Significance. If the empirical results hold, the hierarchical reduction of option space combined with multi-view verification offers a practical mechanism for improving LLM reliability on classification tasks with large label sets, which is relevant beyond RE to other structured prediction problems. The approach is grounded in an empirical diagnosis of LLM limitations rather than purely theoretical assumptions, and the absence of free parameters or circular definitions in the core construction is a positive feature.

major comments (2)
  1. [§4 and abstract] §4 (Experiments) and the abstract: the central claim that HCRE 'outperforms existing baselines' is load-bearing, yet the provided description supplies no concrete metrics (F1, accuracy), dataset names, baseline implementations, or ablation results on the verification component. Without per-level error rates or a controlled comparison of hierarchical classification with vs. without verification, it is impossible to confirm that the tree reduces options sufficiently or that verification prevents propagation as assumed.
  2. [§3.2] §3.2 (hierarchical relation tree construction): the method for deriving the tree from the predefined relation set is described at a high level but lacks an explicit algorithm, example, or pseudocode. This is critical because the claim that 'the number of child nodes is much smaller' depends on the specific hierarchy; without it, reproducibility and the generality of the reduction effect cannot be assessed.
minor comments (2)
  1. [abstract] Abstract: the claim of 'extensive experiments' is stated without any supporting numbers or dataset references, which is a presentation issue that should be addressed by adding at least one quantitative highlight.
  2. [§3.3] Notation: the distinction between the LLM prediction step and the verification step could be clarified with a small diagram or pseudocode in §3.3 to improve readability.

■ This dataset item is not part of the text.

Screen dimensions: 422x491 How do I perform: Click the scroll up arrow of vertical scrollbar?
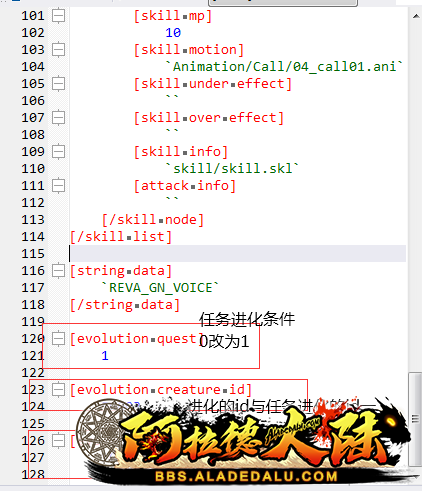pos(416,16)
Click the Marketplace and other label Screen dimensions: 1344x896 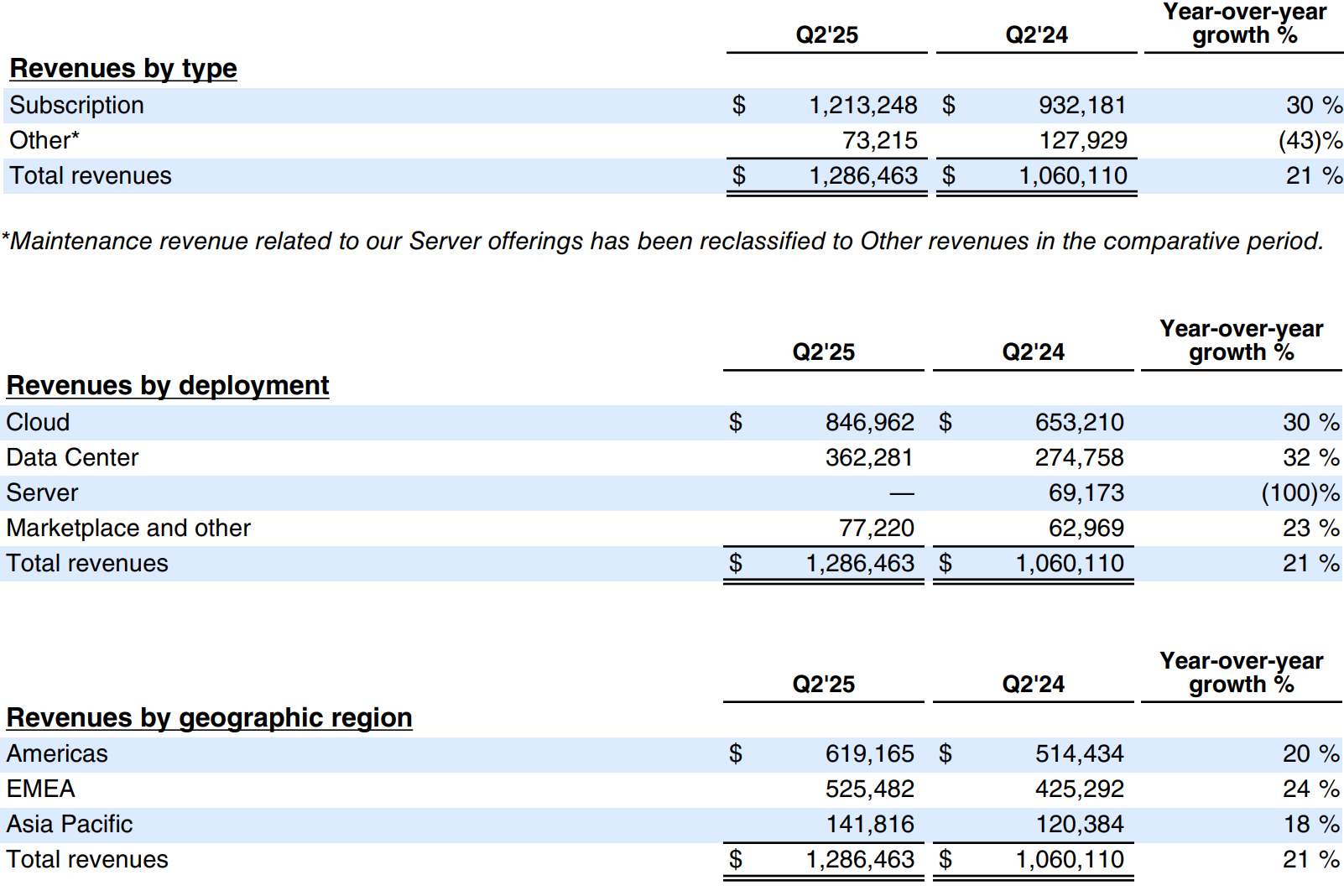pos(128,528)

Simulated Author's Rebuttal

2 responses · 0 unresolved

We thank the referee for the constructive feedback on our manuscript. We address each major comment below and will revise the paper to improve clarity and empirical detail.

read point-by-point responses
  1. Referee: [§4 and abstract] §4 (Experiments) and the abstract: the central claim that HCRE 'outperforms existing baselines' is load-bearing, yet the provided description supplies no concrete metrics (F1, accuracy), dataset names, baseline implementations, or ablation results on the verification component. Without per-level error rates or a controlled comparison of hierarchical classification with vs. without verification, it is impossible to confirm that the tree reduces options sufficiently or that verification prevents propagation as assumed.

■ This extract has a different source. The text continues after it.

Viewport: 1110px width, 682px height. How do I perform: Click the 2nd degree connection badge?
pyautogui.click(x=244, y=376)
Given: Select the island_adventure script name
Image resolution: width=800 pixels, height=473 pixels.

    Authors: We appreciate the referee pointing out the need for more explicit empirical support. Section 4 of the manuscript already reports F1 scores, dataset names, and baseline comparisons, but we agree the abstract should highlight key numbers and that additional controlled analysis would strengthen the claims. In the revision we will (1) update the abstract with specific F1 improvements over baselines, (2) add per-level error rates, and (3) include a new ablation table comparing the full prediction-then-verification strategy against hierarchical classification without verification. These changes will make the contribution of each component directly verifiable. revision: yes

  2. Referee: [§3.2] §3.2 (hierarchical relation tree construction): the method for deriving the tree from the predefined relation set is described at a high level but lacks an explicit algorithm, example, or pseudocode. This is critical because the claim that 'the number of child nodes is much smaller' depends on the specific hierarchy; without it, reproducibility and the generality of the reduction effect cannot be assessed.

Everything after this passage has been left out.